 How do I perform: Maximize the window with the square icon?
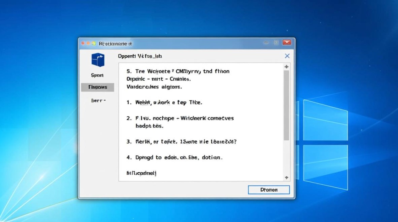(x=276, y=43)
...
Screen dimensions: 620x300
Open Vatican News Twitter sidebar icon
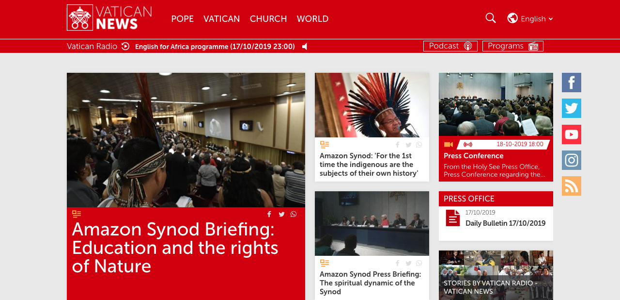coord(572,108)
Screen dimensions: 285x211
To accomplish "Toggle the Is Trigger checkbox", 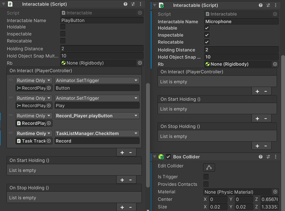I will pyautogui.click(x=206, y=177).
* * *
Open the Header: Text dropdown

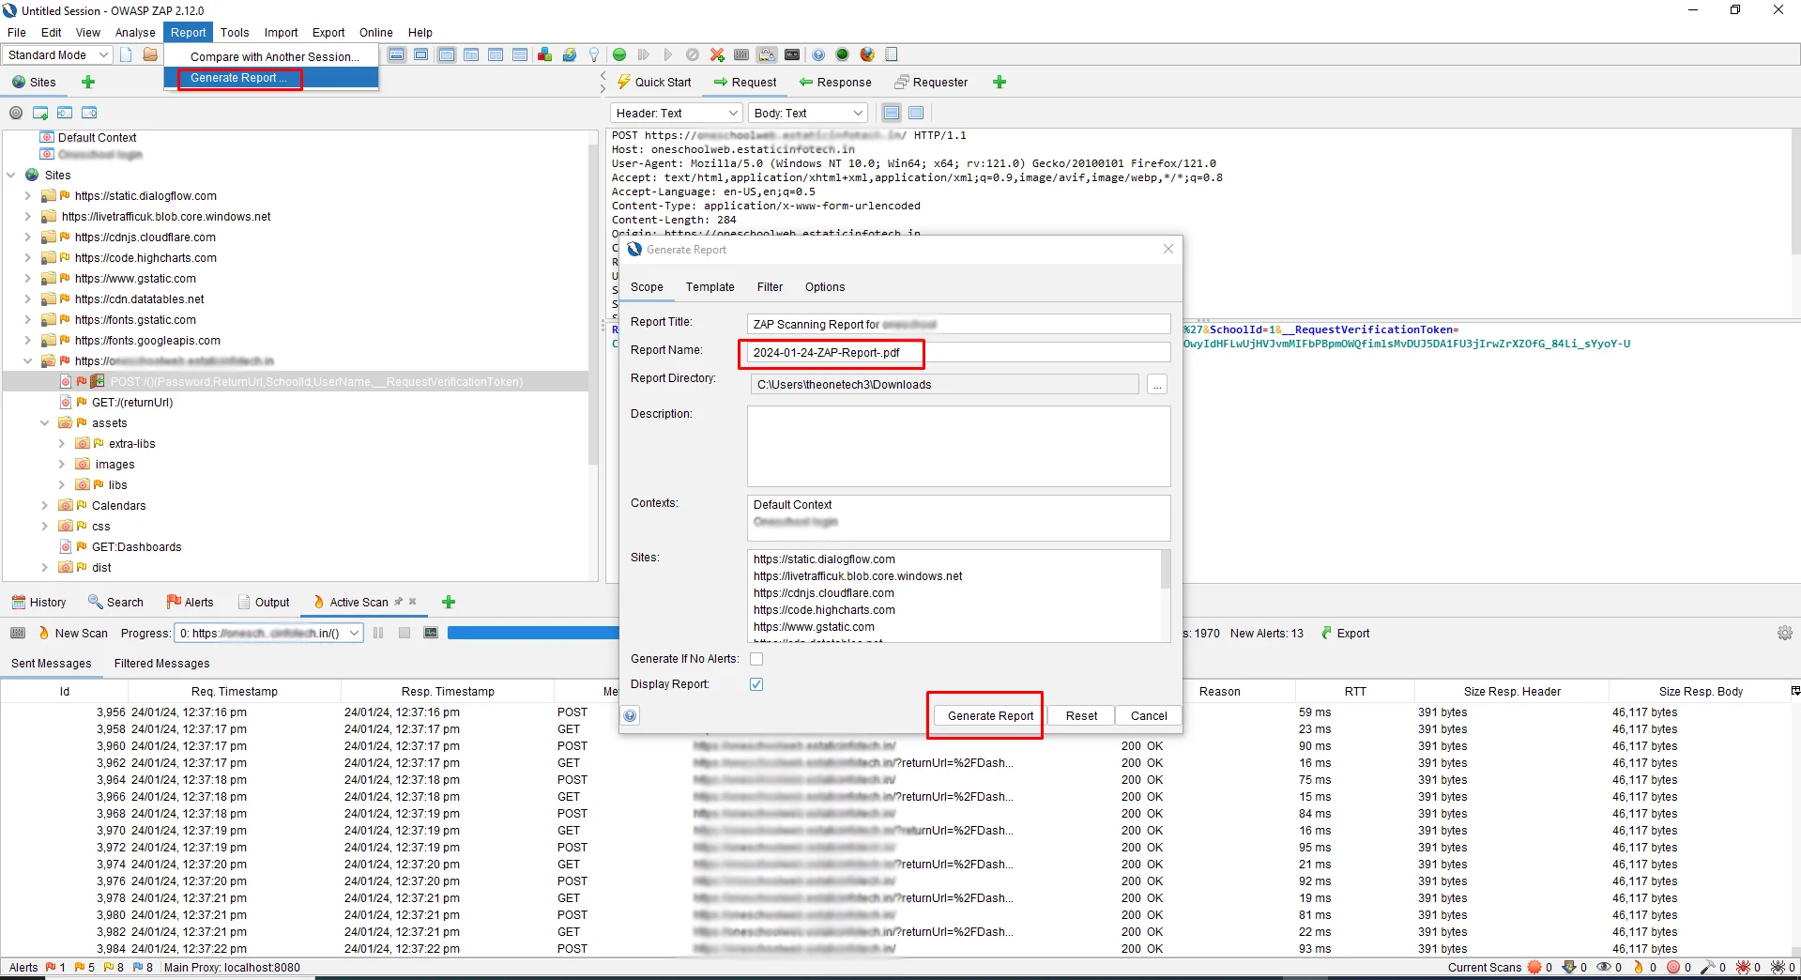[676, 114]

**The problem**:
Copy the lines from the one containing "How do I perform: Maximize" up to and including the one containing "(x=276, y=43)", leaving the pictures out of your answer.

**Written solution**:
 How do I perform: Maximize the window with the square icon?
(x=276, y=43)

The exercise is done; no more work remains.